- **Directive**: Copy out the records below with every "link" swapped for "button" and nothing else altered.

--- begin ---

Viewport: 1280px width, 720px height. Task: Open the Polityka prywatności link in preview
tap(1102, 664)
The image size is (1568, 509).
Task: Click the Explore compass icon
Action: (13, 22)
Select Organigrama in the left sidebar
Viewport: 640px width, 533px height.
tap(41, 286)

--- end ---

- **Full solution**:
Viewport: 1280px width, 720px height. Task: Open the Polityka prywatności button in preview
tap(1102, 664)
The image size is (1568, 509).
Task: Click the Explore compass icon
Action: (13, 22)
Select Organigrama in the left sidebar
Viewport: 640px width, 533px height.
tap(41, 286)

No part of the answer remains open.